Reviews

Juan Villoro's God is Round Joins the Best Football/Soccer Books of All Time

Soccer—or, as it is known to most of its many fans, football—is an international language. On a planet where FIFA has more members than the United Nations and the World Cup is watched by three billion people, football is more than just a game. In God is Round: Tackling the Giants, Villains, Triumphs, and Scandals of the World's Favorite Game, Juan Villoro ("one of Mexico’s foremost men of letters... [and] also one of the best writers on football in the world" —Spectator), follows the tradition of great Latin American authors who have trained their pen on the world's favorite sport, and the critics are raving, calling it "soulful" (The Boston Globe), "unbelievably outstanding (Howler), "timeless" (Los Angeles Review of Books) and "perfect" (International Soccer Network). Read on for details.  


Rave Reviews for God is Round from Around the World

The Spectator: ‘Juan Villoro is the best football writer you've never heard of’

“Latin Americans... tend not to make the distinction between literature and sports writing.
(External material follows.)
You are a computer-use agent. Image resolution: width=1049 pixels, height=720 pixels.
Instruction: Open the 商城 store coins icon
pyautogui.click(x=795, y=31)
Gabriel García Márquez and Mario Vargas Llosa, both Nobel laureates, took to writing about the game early on in their careers. Juan Villoro is one of Mexico’s foremost men of letters. A renowned novelist, short-story writer and translator into Spanish of authors as diverse as Graham Greene, Goethe and Truman Capote, Villoro has shown... his Borgesian range of being as at home with D.H. Lawrence and W.B. Yeats as he is with the Hispanic canon. Unlike Borges, who loathed the game, Villoro is also one of the best writers on football in the world. Early on in this remarkable collection of essays, Villoro sets out his stall as a writer of sport…. God is Round will of course draw comparison with Eduardo Galeano’s paean to the game, Football in Sun and Shadow. Where Galeano hitched the lyrical to hyperbole, Villoro is a far more honest writer and thinker…. In successfully marrying his love of literature and football, Villoro has demonstrated the first principle of sports writing, or any good writing for that matter.”

—Andreas Campomar, The Spectator

The Boston Globe: 'Strange and soulful as the game itself'

"In these lyrical essays about the beautiful game — the one we call soccer and everyone else calls football — Villoro mines the psychological and emotional depths of what the sport represents, and what it means, and feels like, to be a fan. Many of these pieces center on the way sports can evoke a state of childlike wonder, blending our joy of play with our deepest associations with our parents, our neighborhood, our city…. Strange and soulful as the game itself, Villoro’s pieces will send many readers to Wikipedia to check out key plays and legendary players... [The book] captures something ineffable about what it means to love a team and a sport. This makes Villoro’s scathing takedown of soccer’s governing body even more poignant.”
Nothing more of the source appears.